5. Heard both sides.
6. The issue is whether the capital goods installed / laid in the MTF area is eligible for credit. In the appellant’s own case, the very same issue was considered and the relevant portion is reproduced below:-
“6. We note that the appellant have put up jetty and connected facilities in the sea near Karaikal Port only to facilitate the receipt and transfer of their essential raw materials ethylene to bring it to the factory for further manufacture. Apparently, such handling and receipt of essential raw materials is to be considered as part of Integral manufacturing process. We note that similar dispute came before the Hon ‘ble Bombay High Court in the case of Reliance Industries Ltd. reported in 2017- TIOL-1630-HC-MUM-CX. The Hon’ble High Court after Extensively analyzing various decided case laws including the decision of the Hon’ble Supreme Court in the case of Jawahar Mills Ltd. -2001 (132) ELT 3 (SC) and Jayaswal Neco Ltd. Vs. Commissioner of Central Excise, Ralpur – 2015-TIOL-70-SC-CX held that single point mooring system along with connected equipment like anchor chain, piles on pipes, offshore services etc. are eligible for credit as capital goods, as these are connected to the receipt of raw materials essential for manufacturing process. In the said dispute also, the single point mooring system was installed for discharge and transport of liquid cargo used as a raw material.
7. The Hon’ble Supreme Court in Jayaswal Neco Ltd. (supra) referred to principle laid down in J. K. Cotton Spinning and Weaving Mills Co. Ltd. 2002-TIOL-116-SC-CT-LB to allow credit on railway track materials which are used for carrying materials and finished goods for the assessee. The principle laid down in J.K. Cotton Spinning and Weaving Mills Co. Ltd. (supra) is that where any particular process is so integrally connected with production of goods that but for that process, manufacture or processing of goods would be impossible or commercially inexpedient, goods required in that process would fall within the expression “In the manufacture of goods”.
8. We also note that the Tribunal in Finolex Industries Ltd. Vs.

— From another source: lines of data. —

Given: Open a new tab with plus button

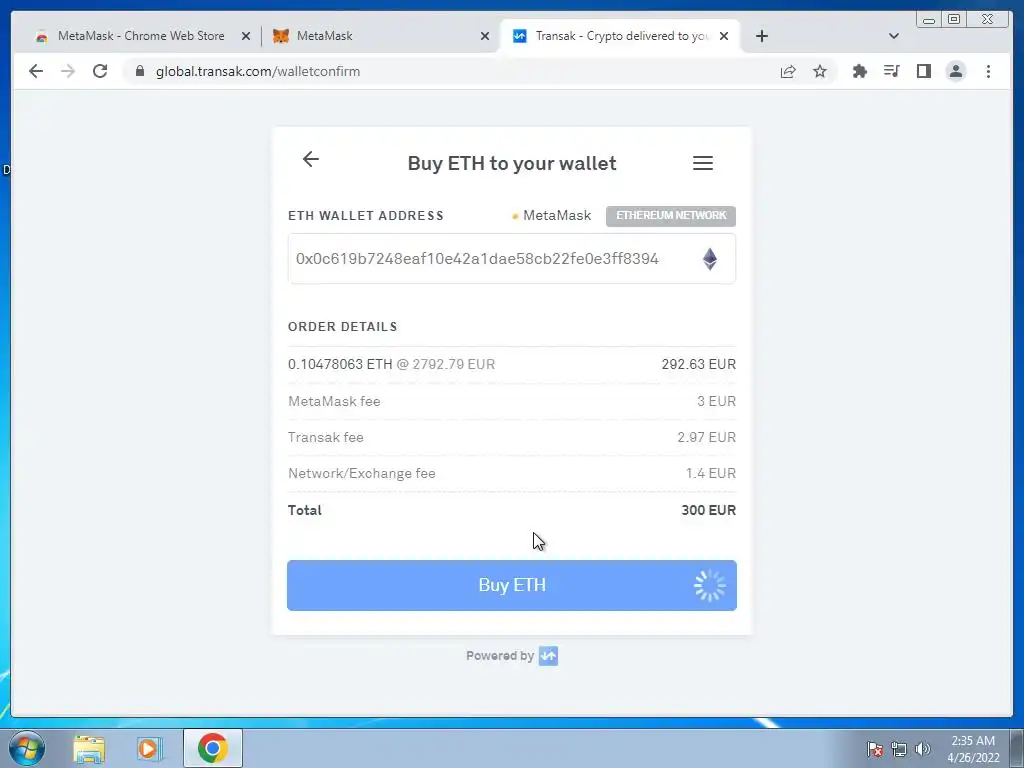Looking at the screenshot, I should [761, 36].
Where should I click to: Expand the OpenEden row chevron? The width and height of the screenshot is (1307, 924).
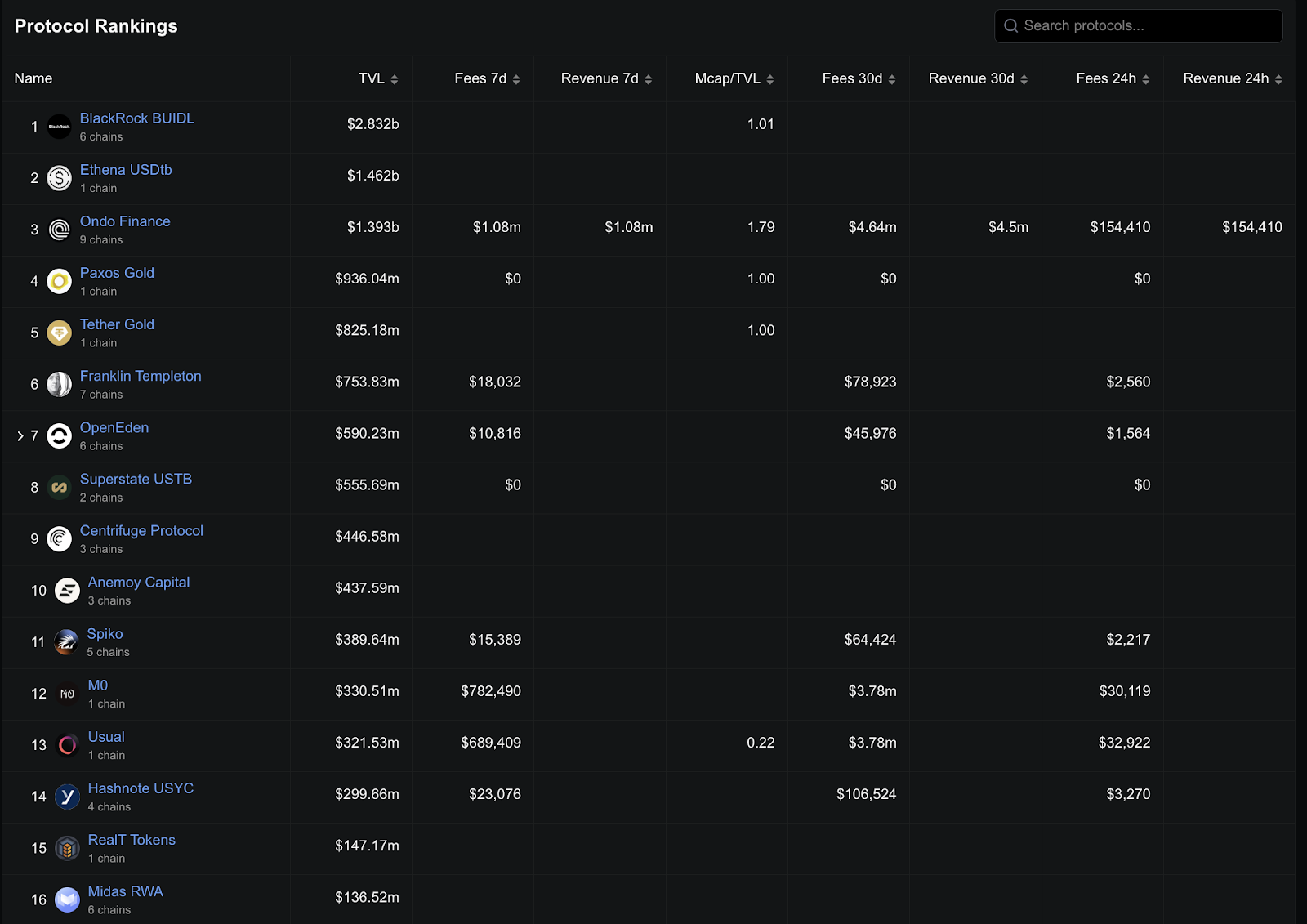(x=20, y=436)
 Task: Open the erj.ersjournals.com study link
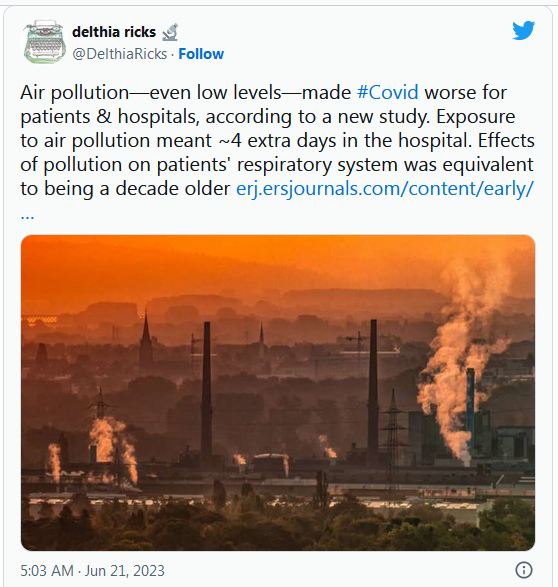384,189
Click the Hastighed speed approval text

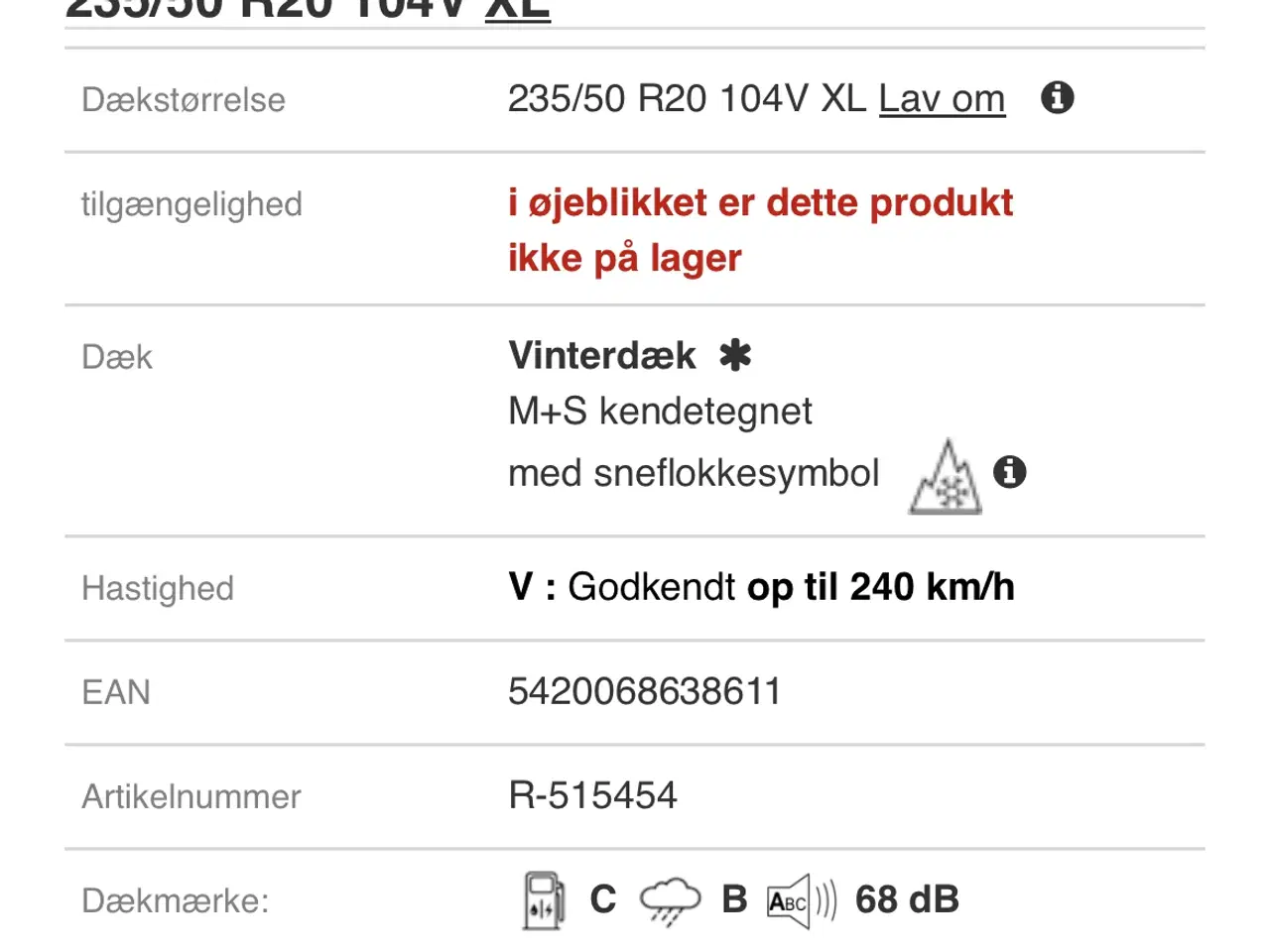[762, 586]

Commissioner of Central Excise, Pune – 2003 (156) ELT 96 (Tri.) examined a similar dispute and held that the jetty put up by the appellant was part of the premises and the same should be considered as falling within the scope of section 2(e) “factory” as defined under the Central Excise Act, 1944.
9. Based on the analysis of various case laws as discussed above, we find that denial of credit in the present case is not legally sustainable. The impugned order is set aside and the appeal is allowed with consequential relief, if any.
10. The miscellaneous application filed for change of cause title of the name of the respondent to Commissioner, GST & Central Excise, Puducherry is allowed.”
7. By judicial discipline, following the above decision, we are of the considered opinion that the demand cannot sustain and requires to be set aside. In the result, the impugned orders are set aside. The appeals are allowed with consequential relief, if any, as per law.